俺達は意味が解らなかったが他に解決策も無く、とにかくリビングへ戻り、神棚を探す事にした。
神棚は部屋の端の方の天井近くにあった。
椅子を使って中を覗き込むと、確かにお札とセロテープが入っている。
俺達は急いでそれを出すと、玄関とリビングの入り口のドアと窓にお札を貼った。
窓にお札を貼る時、なるべく外を見ないようにしていたのが、一瞬だけ外を見てしまった。
すると、青白い腕が数本、窓をガンガン叩くのが見え、更に腕の向こうに、どう考えても腕の位置とは不自然な形で人の顔が見えた。
その顔は、やはり他と同じように焦点が合っていない目でだらんと口を開けていた。
俺は外で『それ』がどんな状態になっているのか、恐ろしくて考える事も出来なかった。
何時間くらい経ってからだろうか、外が明るくなり始めた頃、壁やドアや窓を叩く音は聞こえなくなった。
それでもまだ『それ』がいるかもしれないと思うと動けず、そのままじっとしていると、遠くから車がこっちへ向かってくる音がし始めた。
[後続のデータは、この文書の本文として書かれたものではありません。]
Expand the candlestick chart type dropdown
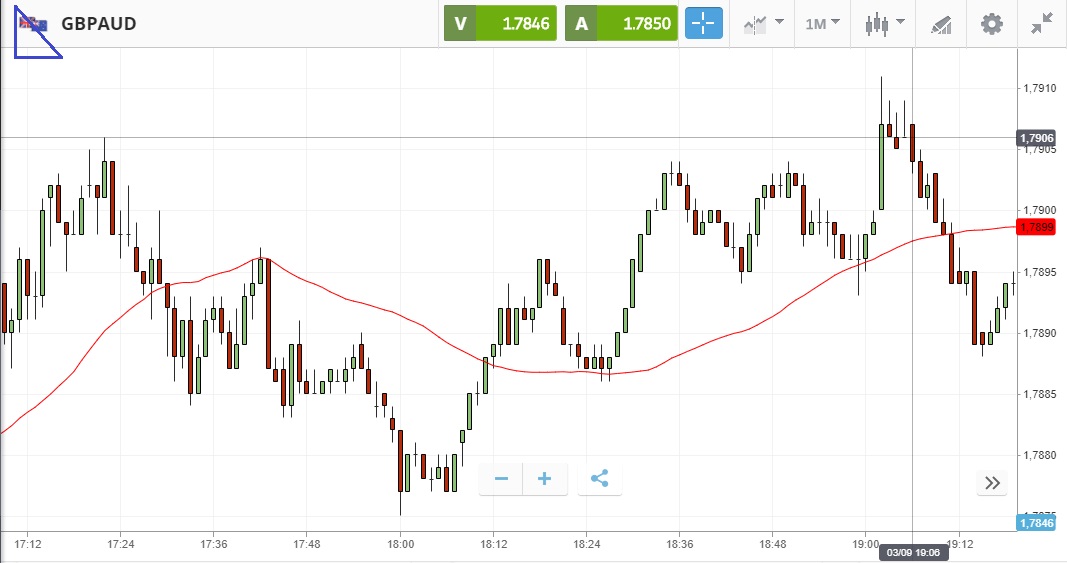Image resolution: width=1067 pixels, height=563 pixels. 884,24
車が庭に止まると、数人の足音が聞こえてきて、ドアのチャイムを押す音と、
「おーい、大丈夫か?」
と、声が聞こえてきた。
俺達は、
「助かった…」
と、大急ぎで外に出ると、最初にここの手配をした人と案内した人、その他に3人のおじさんが来ていた。
手配をした人と案内をしてくれた人がすまなそうに、
「本当にすまない、もう大丈夫だと思っていた。事情を説明するからとにかく荷物をまとめてきてくれ、ゴミとかはそのままでいいから」
と言い、俺達はその通りにして別荘を出た。
車に乗せられ、俺達は神社へ案内された。
一緒に来ていた3人の人は、その神社の関係者らしい。
俺達はホッとして緊張感が解けたのと、助かったと言う気持ちもあったが、それ以上に怒りが湧いてきて、
「何であんな場所へ泊めたんだよ!」
と怒った。
すると神社の神主さんらしき人が、こんな話をし始めた。
あそこは昭和40年代までただの森だったのだが、観光地開発をするということで40年代の終わり頃に人の手が入った。
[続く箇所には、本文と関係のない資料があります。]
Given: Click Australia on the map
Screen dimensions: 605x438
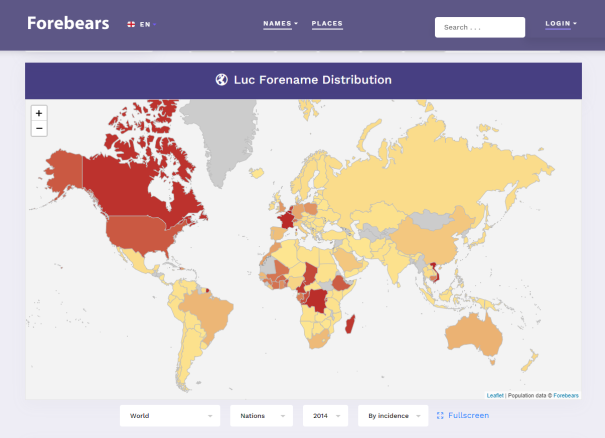Looking at the screenshot, I should [x=470, y=335].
それで順調に開発が進んでいたのだが、あの別荘を建てた昭和50年代前半頃からおかしな事が起こり始めたとか。
別荘が原因なのか、開発そのものが原因なのかは今でも解らないらしいが、とにかくあの太鼓の音や人の塊がその頃から出没し始め、最初の別荘の持ち主と、その次の持ち主はあそこに宿泊中に失踪してしまったらしい。
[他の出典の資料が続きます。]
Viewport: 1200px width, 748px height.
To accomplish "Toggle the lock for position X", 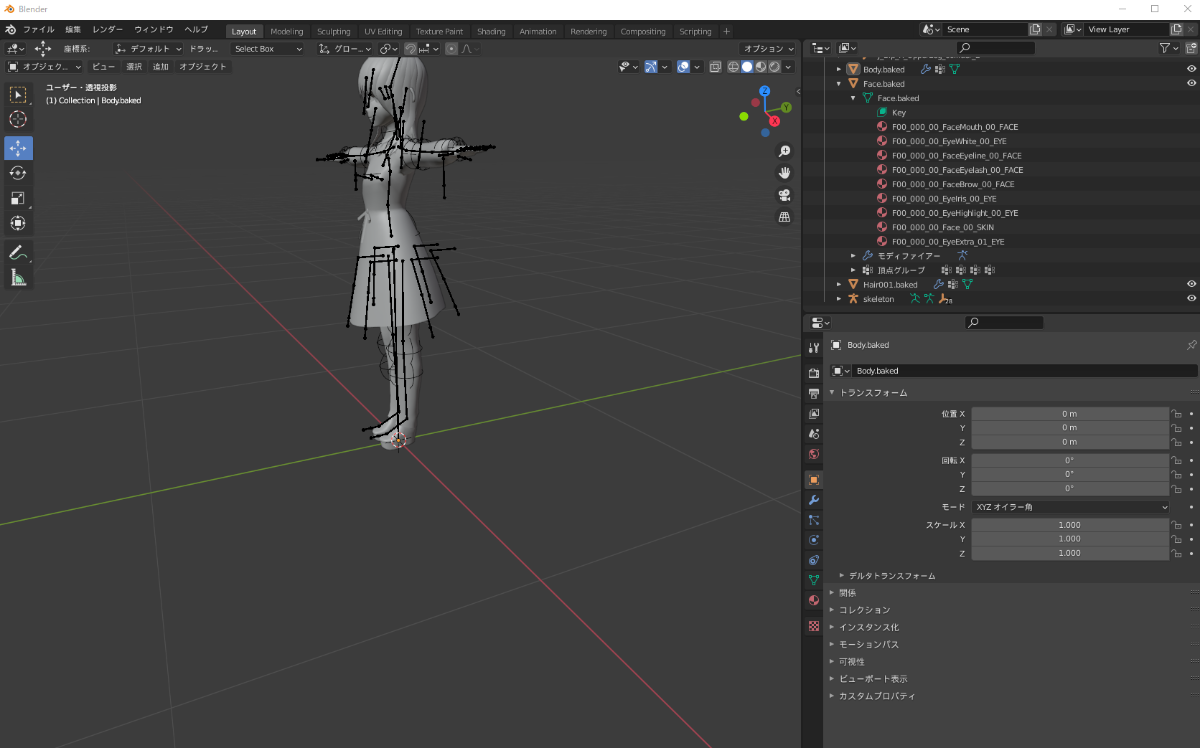I will (1177, 414).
それで売りに出され、今の管理組合が所有する貸し別荘となったのだが、それからも何度もあの人の塊は現れ、被害者は出なかったが、目撃者から散々苦情を言われたので、神主さんが10年ほど前に御払いをしたとか。
それ以後、貸し出されてはいなかったが、掃除や整備に来た人達は、誰も『それ』を見かけていなかったため、もう大丈夫だろうということで俺達に貸したらしい。
その結果が昨晩の事件。
俺達は完全に巻き込まれた被害者なので、散々文句を言うと、管理人の人がここまでの交通費と食費はこちらが持つ事、別荘のレンタル費用もいらないし、次に旅行をする時は大幅に割引するように代理店に口利きもする、だから本当に申し訳ないけど、この事は黙っていて欲しいと頭を下げてお願いしてきた。
俺達は何か言いくるめられた気もするが、警察にこんな話をしてもどうせ信じてもらえないだろうからと、渋々その話を飲むことにした。
上に書いたように、そういう事情なので詳しい地名などは書けません。
ちなみに、去年割引してくれるというので旅行代理店に電話した時に聞いたのだが、あの別荘は取り壊され、今は更地になっているらしい。